Exercise brief:
Identify each line below that contains the word "profile", and copy it out.

──────── Records provided ────────

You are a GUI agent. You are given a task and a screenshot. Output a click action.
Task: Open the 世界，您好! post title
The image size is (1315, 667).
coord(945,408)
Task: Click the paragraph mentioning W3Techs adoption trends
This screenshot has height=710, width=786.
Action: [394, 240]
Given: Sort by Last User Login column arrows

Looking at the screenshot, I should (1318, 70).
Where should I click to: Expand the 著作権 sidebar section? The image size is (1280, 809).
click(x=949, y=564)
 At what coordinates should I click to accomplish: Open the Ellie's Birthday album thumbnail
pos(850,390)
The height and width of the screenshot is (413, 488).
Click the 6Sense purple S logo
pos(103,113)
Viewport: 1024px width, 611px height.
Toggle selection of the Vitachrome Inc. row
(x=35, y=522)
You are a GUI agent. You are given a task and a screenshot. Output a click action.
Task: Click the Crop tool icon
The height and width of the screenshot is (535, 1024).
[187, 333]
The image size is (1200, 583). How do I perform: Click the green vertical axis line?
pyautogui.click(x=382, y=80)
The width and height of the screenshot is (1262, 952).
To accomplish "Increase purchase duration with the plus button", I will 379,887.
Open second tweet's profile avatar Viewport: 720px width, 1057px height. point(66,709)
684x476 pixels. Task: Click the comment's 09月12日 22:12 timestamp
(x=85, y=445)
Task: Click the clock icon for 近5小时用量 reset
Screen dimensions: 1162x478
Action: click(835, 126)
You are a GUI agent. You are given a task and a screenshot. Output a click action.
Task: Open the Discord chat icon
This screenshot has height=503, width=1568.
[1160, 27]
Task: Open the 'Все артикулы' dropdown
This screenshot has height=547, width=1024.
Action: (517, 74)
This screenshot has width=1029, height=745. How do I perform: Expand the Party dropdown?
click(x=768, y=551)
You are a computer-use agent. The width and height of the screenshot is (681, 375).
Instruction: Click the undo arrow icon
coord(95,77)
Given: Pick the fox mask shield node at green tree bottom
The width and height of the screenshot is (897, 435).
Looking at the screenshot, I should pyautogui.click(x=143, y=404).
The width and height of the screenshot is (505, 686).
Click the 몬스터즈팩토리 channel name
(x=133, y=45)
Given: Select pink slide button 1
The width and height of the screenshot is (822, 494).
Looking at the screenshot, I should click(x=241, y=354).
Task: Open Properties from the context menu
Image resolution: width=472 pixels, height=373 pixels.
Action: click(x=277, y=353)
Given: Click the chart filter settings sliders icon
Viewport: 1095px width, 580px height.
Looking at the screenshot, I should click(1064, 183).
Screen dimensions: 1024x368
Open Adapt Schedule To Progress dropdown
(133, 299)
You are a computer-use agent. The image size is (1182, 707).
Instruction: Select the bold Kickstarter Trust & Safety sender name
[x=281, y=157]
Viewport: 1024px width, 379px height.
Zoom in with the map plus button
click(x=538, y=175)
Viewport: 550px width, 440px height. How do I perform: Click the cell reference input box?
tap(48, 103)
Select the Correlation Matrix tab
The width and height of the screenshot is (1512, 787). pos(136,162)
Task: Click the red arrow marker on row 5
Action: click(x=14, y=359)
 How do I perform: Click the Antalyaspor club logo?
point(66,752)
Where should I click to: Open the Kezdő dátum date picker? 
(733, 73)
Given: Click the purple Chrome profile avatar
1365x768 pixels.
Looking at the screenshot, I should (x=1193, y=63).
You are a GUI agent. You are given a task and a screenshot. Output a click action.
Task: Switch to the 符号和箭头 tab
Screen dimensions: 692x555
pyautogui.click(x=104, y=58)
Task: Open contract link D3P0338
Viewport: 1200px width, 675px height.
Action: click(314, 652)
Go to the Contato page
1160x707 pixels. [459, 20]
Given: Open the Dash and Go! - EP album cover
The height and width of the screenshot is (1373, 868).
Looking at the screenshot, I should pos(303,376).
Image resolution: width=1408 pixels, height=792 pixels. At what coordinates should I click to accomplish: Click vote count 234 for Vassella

────────

Expected answer:
Open second tweet's profile avatar Viewport: 720px width, 1057px height. point(66,709)
Given: Click the purple Chrome profile avatar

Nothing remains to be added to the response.